Song Que ve yoldaşlarına bakan Zhao Long’un bakışları yumuşamıştı. Sonuçta Bai Xiaochun’un da bu seçilmişler gibi tarikat karargahından geldiğinden haberdardı, yani birbirlerini tanıyor olmaları mümkündü. Elini sallayarak grubun kimlik madalyonlarını toplamak ve gezi izinlerini teftiş etmek için bir grup yetişimci gönderdi.

 

Ardından madalyonlara bizzat bakarak özel bir teknikle şüpheli bir durum olmadığından emin oldud ve duvardan ayrılan yetişimcilerin ihtiyaç duyduğu izinleri kontrol etti. Bir yetişimci dışarı her çıkışında görevdeki askerler o izinleri damgalardı. Dönüşte denk gelinen asker başka bir lejyona aitse teyit için orijinal lejyona gidilirdi.

 

Fakat Zhao Long, damganın Deri Yüzücülerin 3. Kıtasına ait olduğunu tek bakışta görebilmişti. Tek fark önceki tümgeneral dönemine ait oluşuydu. Beş lejyonun kuralları ve gelenekleri gereği her yeni tümgeneral gelişinde yeni bir damga gerekli olurdu.

 

Zhao Long başını kaldırarak şöyle dedi: “Kimlik madalyonlarınız hakiki. Fakat size hatırlatmalıyım ki şehre giriş yaptığınız zaman büyü formasyonu madalyonunuza kilitlenecek.

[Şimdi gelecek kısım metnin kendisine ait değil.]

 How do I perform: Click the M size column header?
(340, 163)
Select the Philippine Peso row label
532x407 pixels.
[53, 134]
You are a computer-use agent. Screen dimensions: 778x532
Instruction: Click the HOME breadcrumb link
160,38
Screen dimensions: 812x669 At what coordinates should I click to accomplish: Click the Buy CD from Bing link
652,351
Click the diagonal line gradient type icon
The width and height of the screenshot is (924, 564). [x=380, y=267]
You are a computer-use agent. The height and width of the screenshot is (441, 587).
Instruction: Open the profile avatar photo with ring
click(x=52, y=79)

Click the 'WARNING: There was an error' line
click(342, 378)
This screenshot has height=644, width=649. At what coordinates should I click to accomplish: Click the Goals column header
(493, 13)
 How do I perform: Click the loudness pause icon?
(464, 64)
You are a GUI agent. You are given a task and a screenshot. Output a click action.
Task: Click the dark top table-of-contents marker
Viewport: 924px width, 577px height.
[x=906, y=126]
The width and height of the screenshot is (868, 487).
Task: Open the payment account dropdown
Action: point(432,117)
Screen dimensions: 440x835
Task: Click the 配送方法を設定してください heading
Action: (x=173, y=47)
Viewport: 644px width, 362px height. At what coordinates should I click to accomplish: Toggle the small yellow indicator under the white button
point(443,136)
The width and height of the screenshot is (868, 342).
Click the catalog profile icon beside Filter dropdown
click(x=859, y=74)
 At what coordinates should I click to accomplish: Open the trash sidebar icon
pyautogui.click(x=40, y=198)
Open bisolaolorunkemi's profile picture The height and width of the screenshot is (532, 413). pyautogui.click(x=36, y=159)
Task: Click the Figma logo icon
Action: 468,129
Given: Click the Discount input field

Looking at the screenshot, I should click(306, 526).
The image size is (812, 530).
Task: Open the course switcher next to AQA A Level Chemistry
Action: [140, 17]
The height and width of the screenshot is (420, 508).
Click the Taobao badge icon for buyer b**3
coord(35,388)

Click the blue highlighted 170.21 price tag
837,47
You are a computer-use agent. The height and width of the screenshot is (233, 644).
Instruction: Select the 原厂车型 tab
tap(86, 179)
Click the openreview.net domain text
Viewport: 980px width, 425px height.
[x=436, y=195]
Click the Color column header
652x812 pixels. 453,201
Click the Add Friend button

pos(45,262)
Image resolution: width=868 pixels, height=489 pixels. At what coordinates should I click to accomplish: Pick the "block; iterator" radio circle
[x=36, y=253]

Eğer gerçek kimliğiniz madalyondaki bilgilerle örtüşmüyorsa, ele geçirildiyseniz veya birinin yerine geçtiyseniz o zaman anında bedenen ve ruhen öldürülürsünüz!”

 

Song Que ve yoldaşları biraz afallamıştı fakat birbirlerine bakıp onay verdikten sonra ilerlemeye başladılar. Bu üçünün de dışarı çıktıktan sonra Büyük Set Şehrine ilk dönüşüydü ve bu yüzden gerilmemek ellerinde değildi. Neticede duvarın üzerinden kendilerine kilitlenen öldürücü, soğuk bakışların hesabını tutmak imkansızdı.

 

Üçlü hızlıca büyü formasyonunu aştı. Ardından onları tarayan dalgalanmalar belirip yavaşça silindi ve kendilerini duvarın altında buldular.

 

Rahat bir nefes alan Song Que duvarın üzerindeki figürlere baktı ve ansızın beş lejyona katılma dürtüsüne kapıldı.

 

Dışarıda başardığı sıra dışı şeyler sayesinde beş lejyona katılmak kötü veya zor bir tercih gibi görünmüyordu.

 

Grubun formasyonu sorunsuzca aştığını gören Zhao Long belli belirsiz bir gülümseme eşliğinde yan kapının açılmasını emretti. Kapıdan giren grup, karşılarında kendilerini bekleyen Zhao Long’u buldu.

 

Zhao Long kollarını kavuşturup gülümseyerek, “Bu inceleme gerekli bir formaliteden ibaretti Yoldaş Daoistlerim, umarım gücenmemişsinizdir.” dedi.

 

Bir an sonra bakışları grubun en sıra dışı üyesi olan ve lejyona katmaya değer görünen Song Que’nin üzerinde duraksadı.

 

Song Que de bir gülümsemeyle karşılık verdi. Zhao Long’un onu diğerlerinden ayrı tutması harika hissettirmişti. Sıradan bir asker olmadığı da barizdi, bu yüzden kollarını saygıyla kavuşturarak sohbete başladı. Çok geçmeden birbirlerine isimleriyle hitap etmeye başladılar.

 

Ve artık birbirlerini daha iyi tanımaları sayesinde Zhao Long şöyle dedi: “Kardeş Song, Deri Yüzücülere katılmakla ilgilenir misin?”

 

“Um...” Song Que bu soruyu işitmekten son derece memnun kalsa da suratına tereddütlü bir ifade yerleştirmişti.

 

Zhao Long’a kalırsa Song Que oldukça yetenekli bir bireydi, o yüzden onu Bai Xiaochun için kadroya katmak istemişti. Sıcak bir surat ifadesiyle şöyle dedi: “Endişelenme, şu anda karar vermene gerek yok. Biraz düşünür, yanıtını sonra söylersin. Bu arada izin damgalarınızı güncellemeniz gerekiyor.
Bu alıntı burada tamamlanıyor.